他以往日日夜夜给人抄书写字,耽搁了不知多少功课,证的那几两微薄的银子最终都被这女人搜刮而去。
也许重要的不只是那银子,还有意难平。
“银子银子!”黄梅儿的脸一下一下的阴沉下去,最后忽然扑通一声坐在地上,拍着自己的大腿,哭嚎起来:“我去哪里给你银子?我们一家人还过得紧巴巴的呢!你这个狼心狗肺的东西!我就跟县太爷那里击鼓鸣冤,说说你是怎么逼我老婆子,给我要钱的!”
总之,就是绝口不提当初每个月都风风火火迫不及待的收租子的事情。
殷景昭不擅长和无赖妇女纠缠,只是半垂着眸子,一脸厌恶地盯着黄梅儿的方向,一字一顿,清晰且固执:“这些年来,你每个月都向我要租子,可是我租的是什么呢?”
“哎呦!这个不孝的东西是要活生生的逼死我哦!”
“我哪里有银子能给他,唉,大夫说我这身体呀,也不好,我还不知道自己能干到哪一天呢。
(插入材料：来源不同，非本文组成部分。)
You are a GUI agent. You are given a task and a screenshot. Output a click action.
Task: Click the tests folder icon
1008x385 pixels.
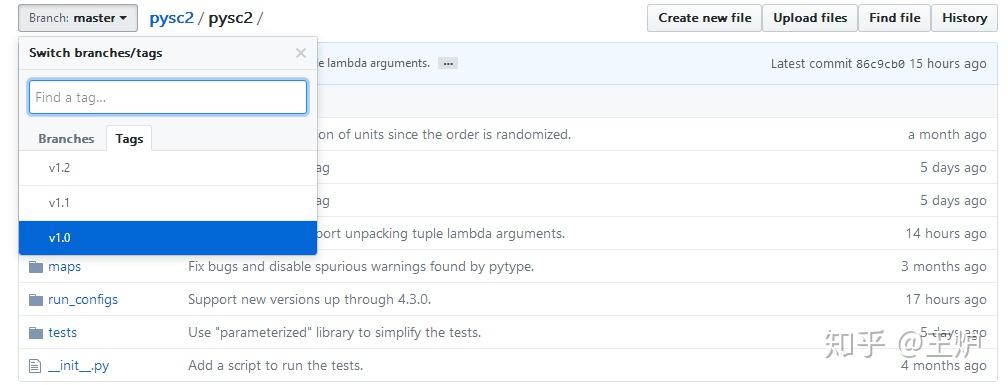click(x=35, y=333)
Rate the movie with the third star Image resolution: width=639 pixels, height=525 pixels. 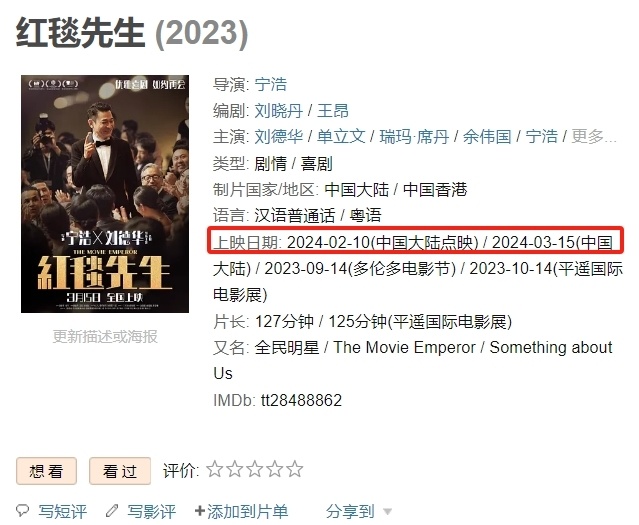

”
“我两个儿女的亲事都还没着落呢!结果这个先成家的,反倒开始逼我了!你们家前段时间刚发了一笔横财,瞒着咱们村子里的人也就算了,现在竟然还……
“早知道,我当初就不该答应大哥大嫂,大哥大嫂都老实忠厚的人,居然生了你这么一个想逼死自己亲婶子一家的白眼狼!”
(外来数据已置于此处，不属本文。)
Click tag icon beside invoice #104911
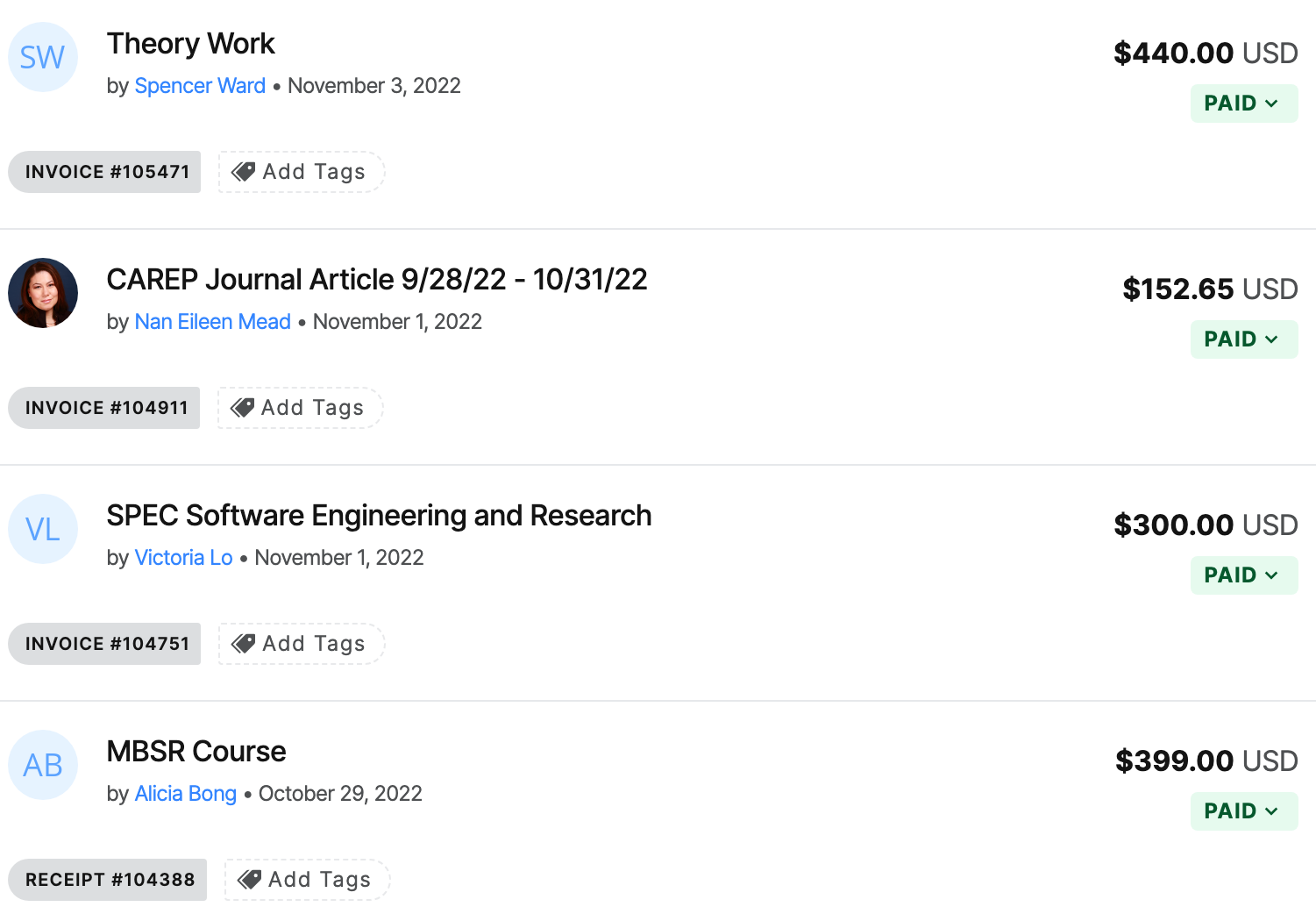pyautogui.click(x=242, y=408)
“我可怜的大哥大嫂呀,若是泉下有知,救救你弟弟弟妹,侄子侄女吧!”
这完全就是不讲道理,根本就不给殷景昭开口的机会。
周围的人原本是觉得黄梅儿有些无理取闹的,但只要但经过提醒,又想到殷景昭家平白无故的闷声发财,又得罪了城里老爷们的事情,当场就同仇敌忾了起来。
一个个唾沫星子朝殷景昭淹来。
“当时殷家大哥大嫂确实走得早,没有他婶子叔叔,这娃子别说念书了,估计连活都难!真是狼心狗肺!”
“是啊,好好的一个读书人,还没咱们这群大字不识的庄稼汉知道什么叫知恩图报呢!”
“你看看那话本子上说的,哪个读书的老爷在当官之后,不回到自己的家乡,给自己的家乡谋福,也就这么一个,有好东西自己藏着掖着,生怕别人知道也就算了,还时不时给咱们带来灾难!”
“那么多银子,连个庙都不舍得给咱们村子里修!”
责骂声一声接着,且不说殷景昭,根本就没什么赢着,就是有以以往这些人对殷景昭的态度,殷景昭不报复他们都算好的了。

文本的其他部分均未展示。